Text to read:
Luffy is not much weaker than Doflamingo.Their fight proved it.Luffy did not only take damage from Bellamy.You forget Doflamingo's attacks,you forget his exhaustion during the whole day and yes Luffy getting hitted countless times by Bellamy can take its toll.Oda pegged them at a similar condition twice.Also a couple of hits from G4 did way more damage on Doffy than all of the shit you listed.


----------



## Raiden34 (Aug 1, 2016)

barreltheif said:


> Nope
> Luffy is much weaker than Doflamingo, but he is not absolute fodder to him. If Luffy took as much damage from *getting punched by Bellamy while guarding with CoA *as Doffy took from an unguarded Red Hawk + an unguarded Injection Shot + an unguarded Gamma Knife + countershock + multiple G2 attacks, then Luffy would be almost infinitely weaker than Doffy. At least, he would be in endurance and durability. You're free to massively underestimate Luffy's endurance if you want, but you're only going to get proven wrong the next time we see him in a tough fight.



That's not guarding, Luffy simply used CoA on his belly, he didn't try to stop Bellamy's punch with his own arms.

Not to mention that was Bellamy's strongest attack amplified by his DF power, a special attack more or less.

Reactions: Dislike 1


----------



## barreltheif (Aug 1, 2016)

White Hawk said:


> Luffy is not much weaker than Doflamingo.Their fight proved it.Luffy did not only take damage from Bellamy.You forget Doflamingo's attacks,you forget his exhaustion during the whole day and yes Luffy getting hitted countless times by Bellamy can take its toll.Oda pegged them at a similar condition twice.Also a couple of hits from G4 did way more damage on Doffy than all of the shit you listed.



Good, if you think that Luffy is not much weaker than Doflamingo, then you should certainly agree that Luffy can't be seriously injured by Bellamy punching him while he was guarding with haki, getting hit by a couple of Doffy's weakest attacks, and having a couple fights in a row in which he wasn't damaged much. If he did, then he would be almost infinitely below Doffy in endurance and durability.

Oda never said anything about Luffy and Doffy being similarly damaged. Nor did any character. That's pure fanfiction. Doffy said that Luffy was weakened. Luffy said that Doffy was weakened and had taken "one hell of an attack" from Law. There was no mention of them having taken a similar degree of damage. Even if there had been, we would know that it's false, because we actually saw the damage Luffy took, and since he isn't fodder, we know it wasn't enough to seriously injure him.

Entries supplied:

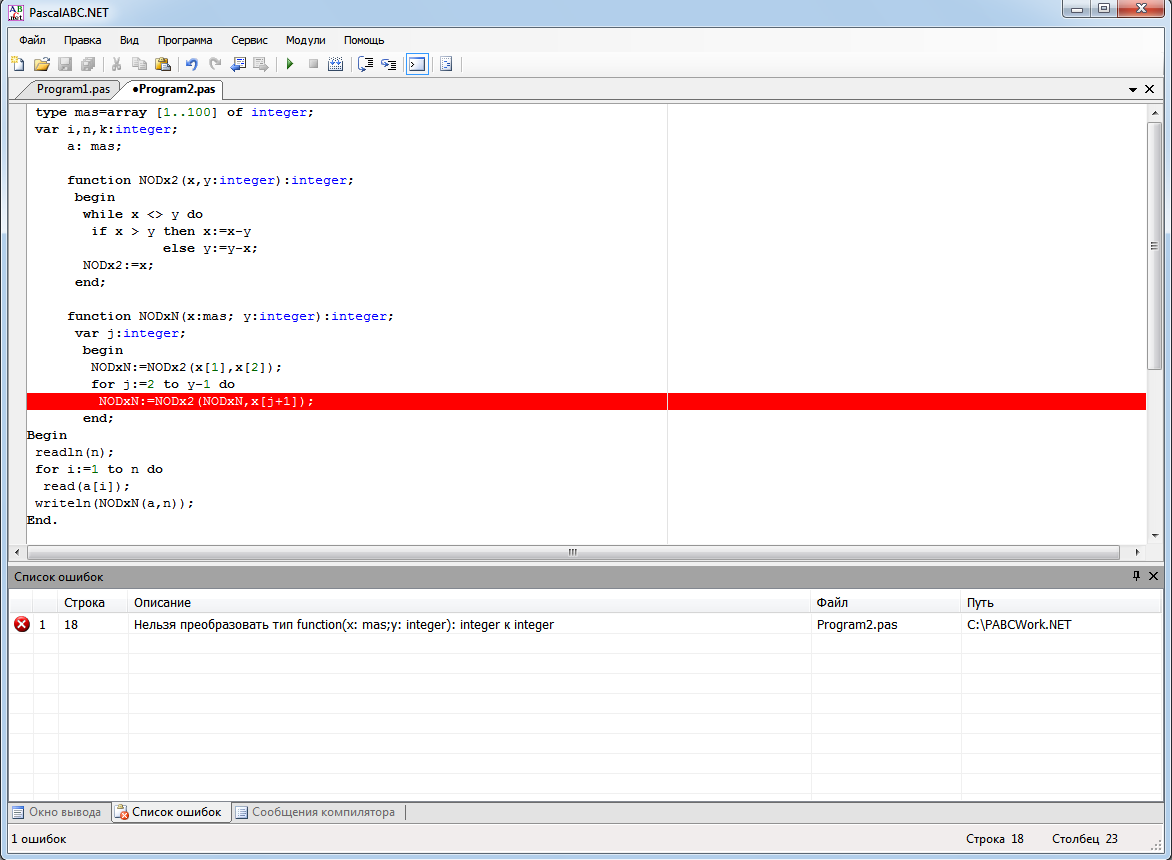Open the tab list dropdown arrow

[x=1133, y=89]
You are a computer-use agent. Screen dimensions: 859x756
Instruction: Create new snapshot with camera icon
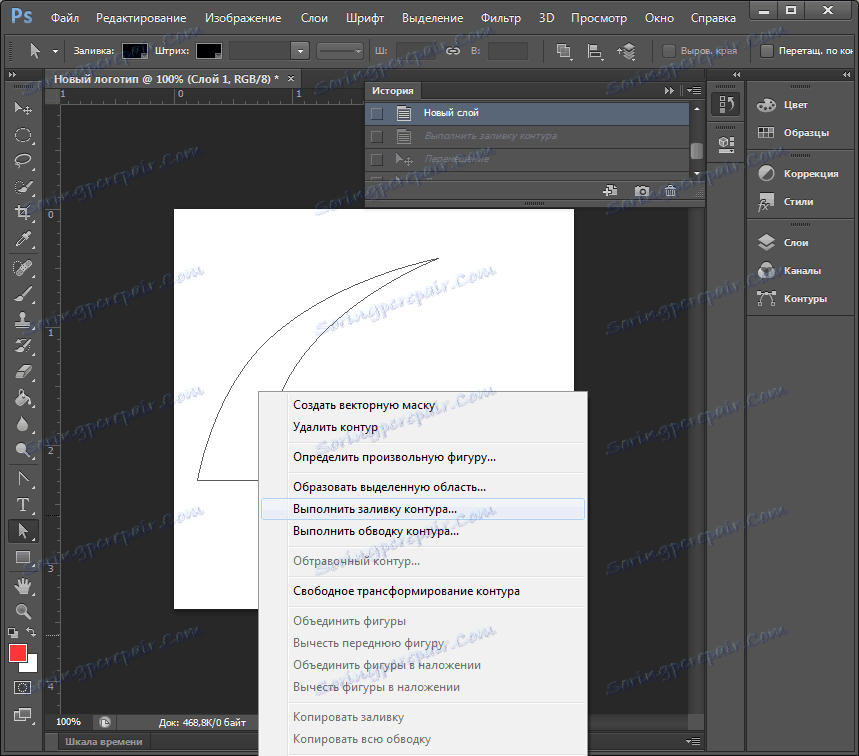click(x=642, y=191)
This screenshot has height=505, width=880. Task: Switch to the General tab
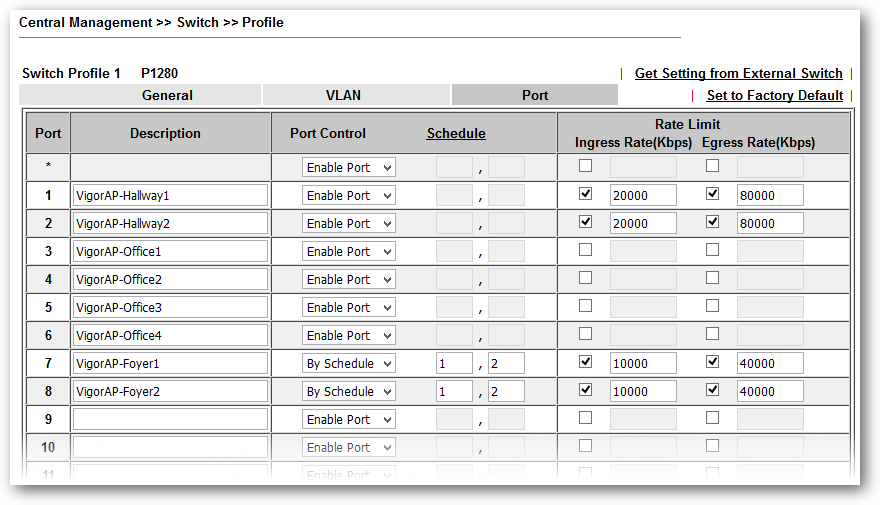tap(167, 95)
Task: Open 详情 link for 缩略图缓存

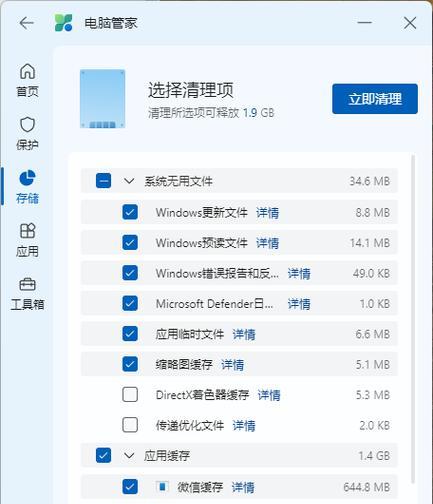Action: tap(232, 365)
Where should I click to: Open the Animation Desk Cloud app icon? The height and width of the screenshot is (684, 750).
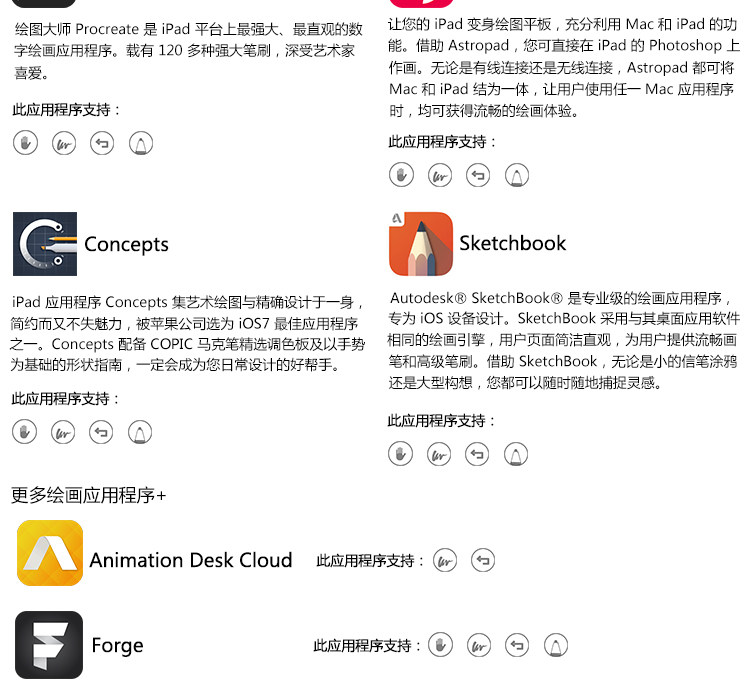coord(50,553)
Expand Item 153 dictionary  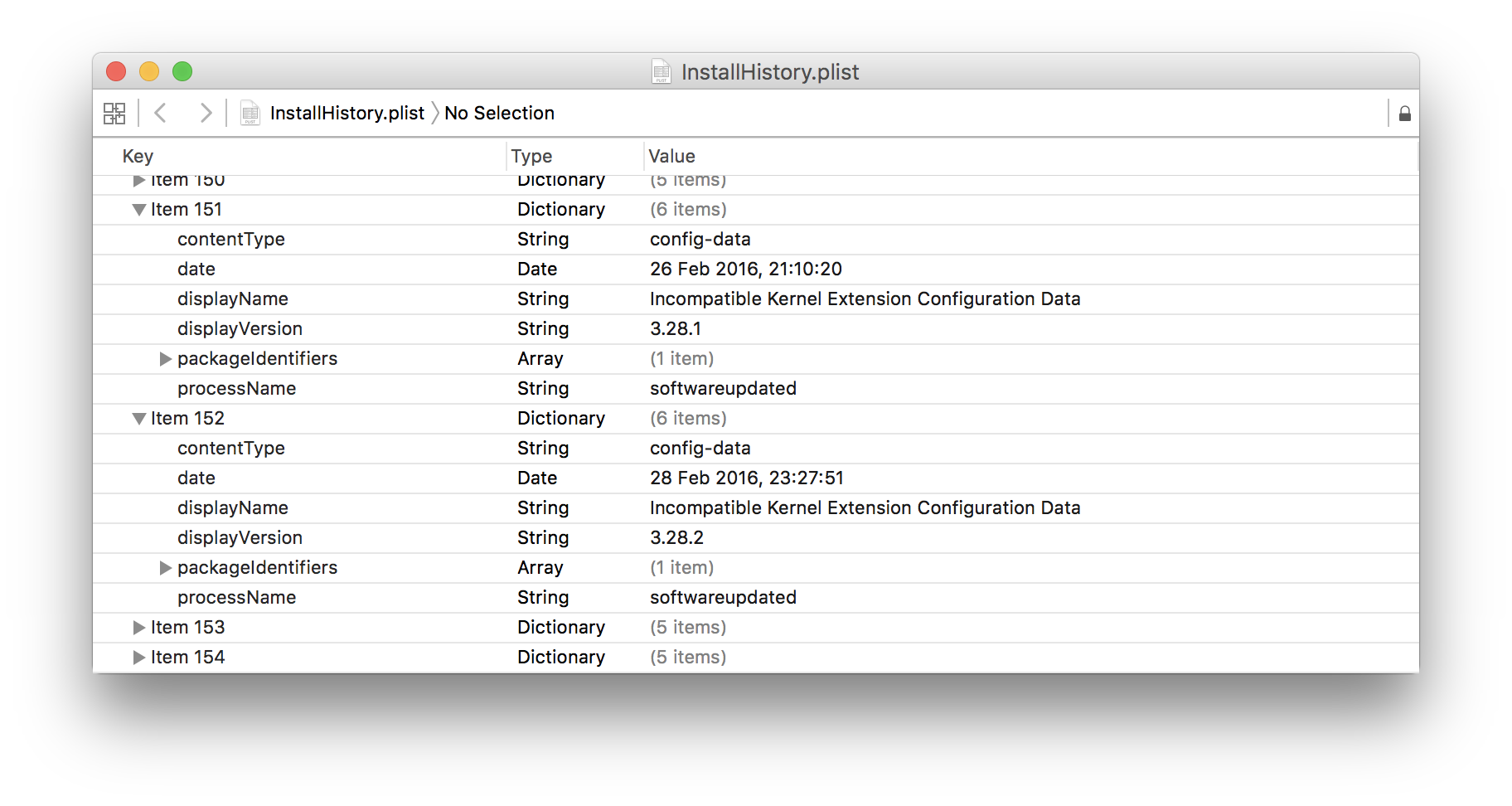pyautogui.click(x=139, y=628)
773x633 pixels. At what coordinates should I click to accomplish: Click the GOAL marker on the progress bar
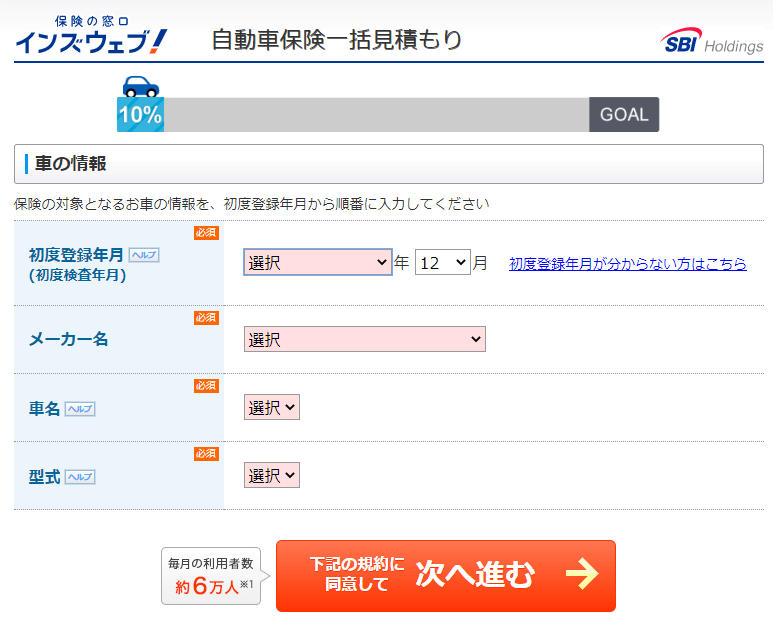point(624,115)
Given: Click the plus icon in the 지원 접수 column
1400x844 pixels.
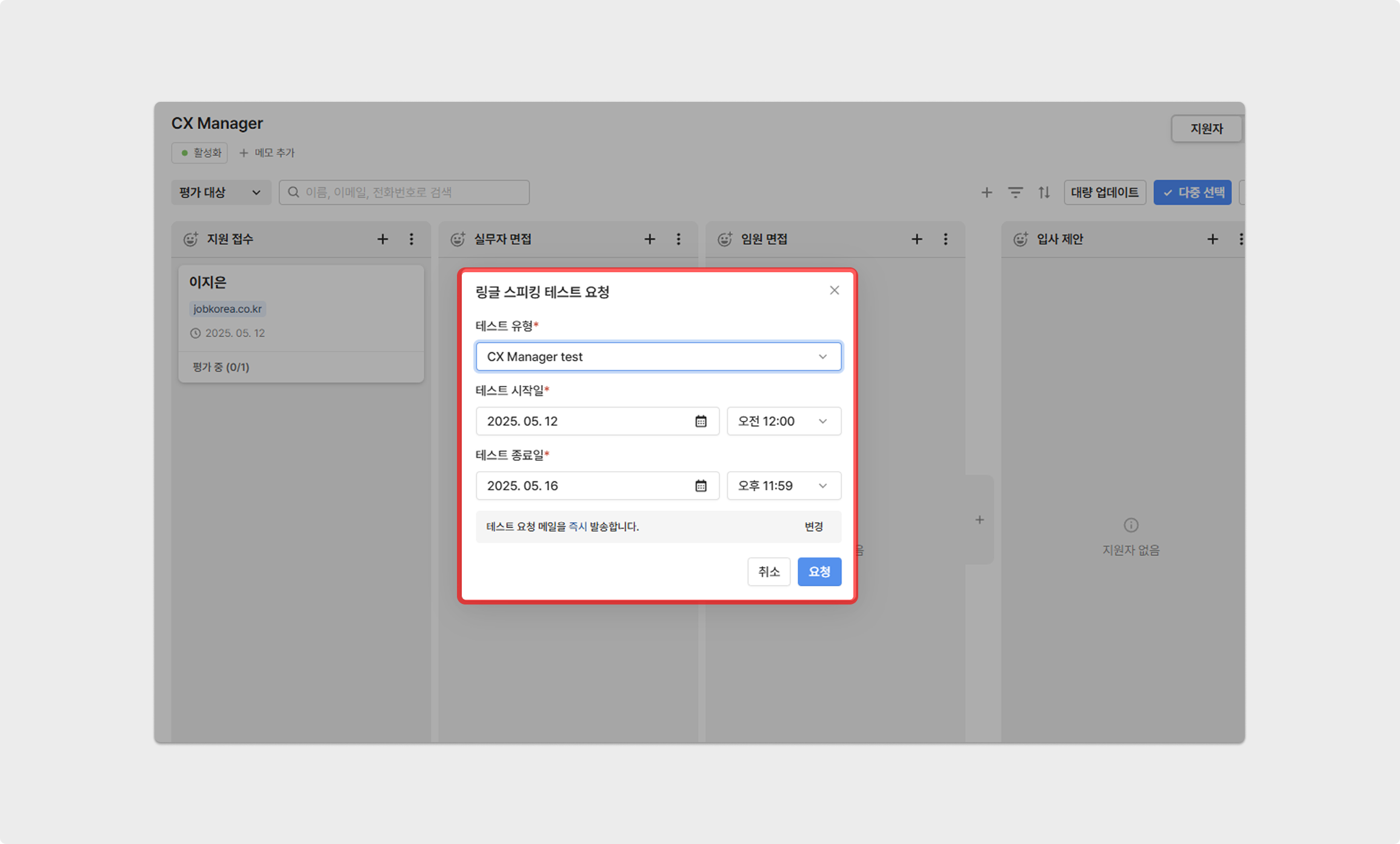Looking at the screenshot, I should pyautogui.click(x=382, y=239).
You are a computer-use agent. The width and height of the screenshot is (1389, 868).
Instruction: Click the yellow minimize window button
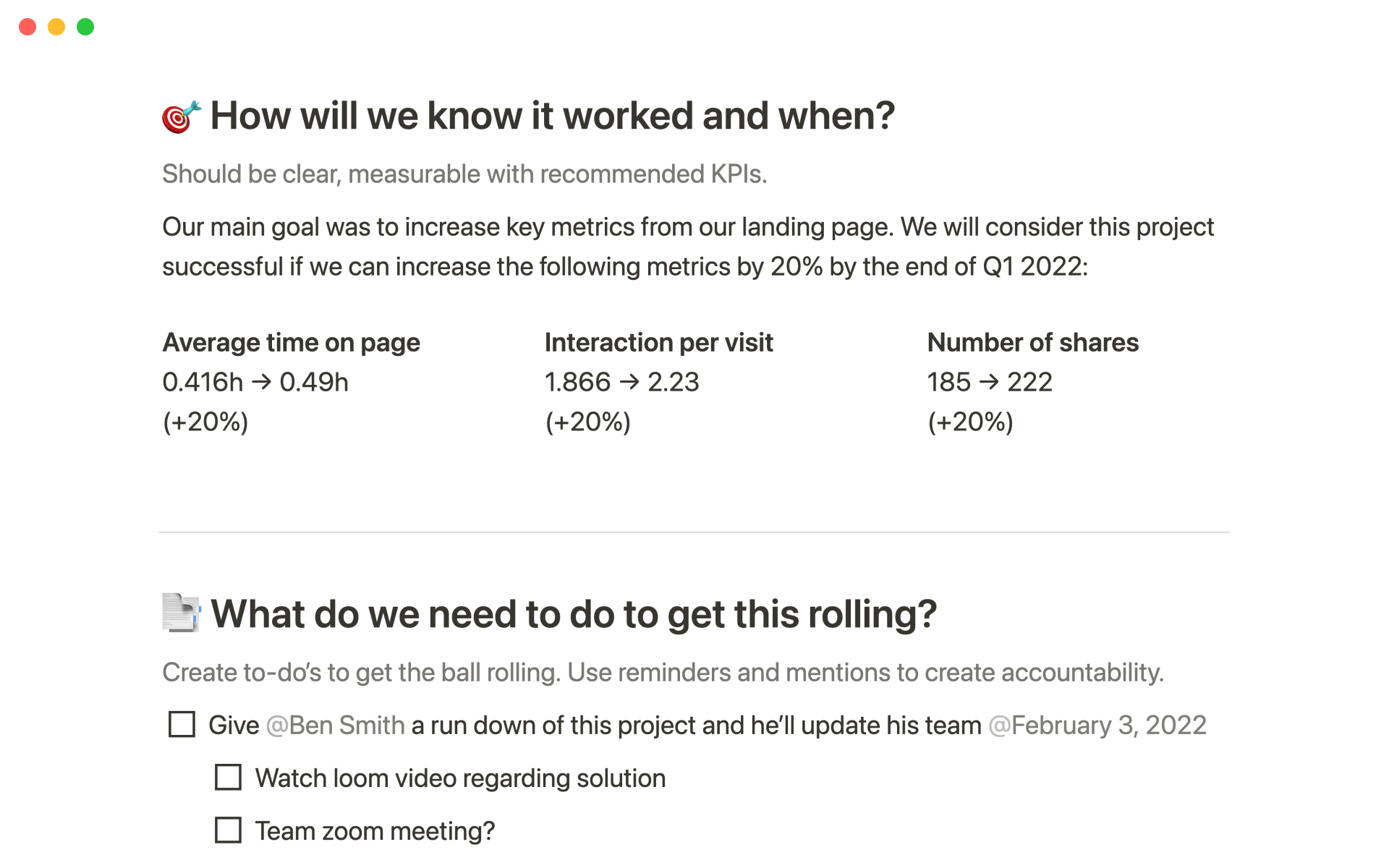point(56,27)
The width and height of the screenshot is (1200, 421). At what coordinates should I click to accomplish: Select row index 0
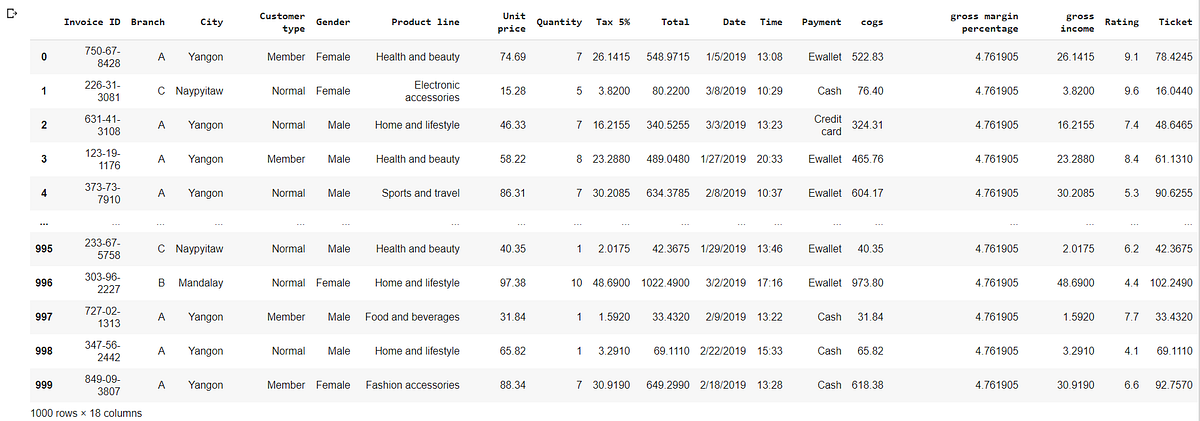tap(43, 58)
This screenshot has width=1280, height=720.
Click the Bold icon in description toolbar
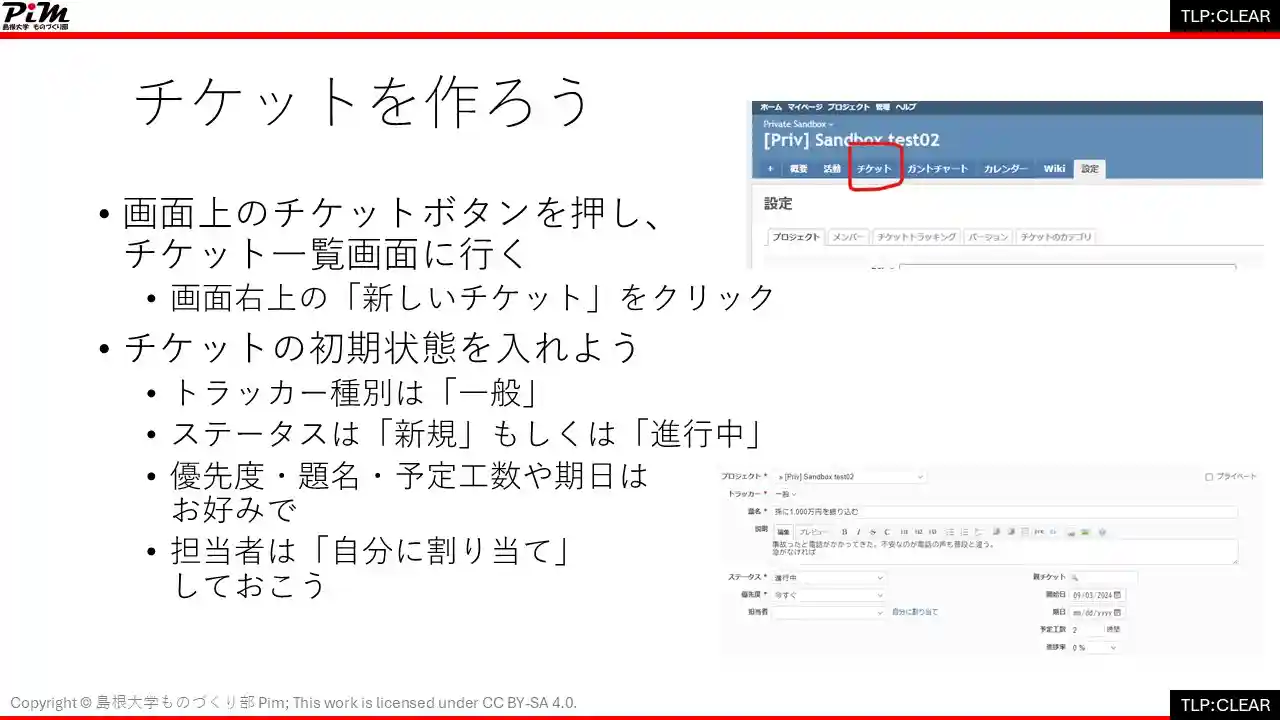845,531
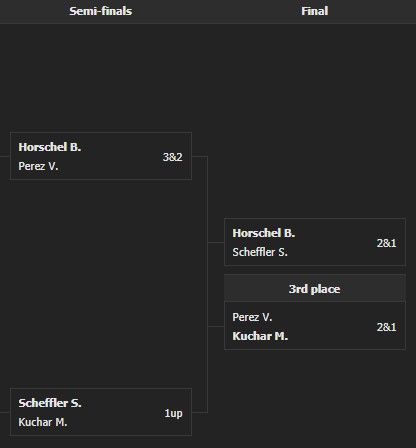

Your task:
Pick up the forum thread comparing Luffy and Doflamingo where it stops. The rows come from a separate source.

Reply to the exercise:
Erkan12 said:


> That's not guarding, Luffy simply used CoA on his belly, he didn't try to stop Bellamy's punch with his own arms.



Guarding your belly with CoA is a way of guarding your belly. Guarding with your arms would be a different way of guarding it.



> Not to mention that was Bellamy's strongest attack amplified by his DF power, a special attack more or less.



Yep


----------



## Finalbeta (Aug 1, 2016)

Luffy didn't get his organs shredded tho.

Stitching them doesn't eliminate the immediate damage


----------



## Dunno (Aug 1, 2016)

MasterBeast said:


> loooool man that's it for me with thread.
> 
> The fuck does this even mean?
> 
> ...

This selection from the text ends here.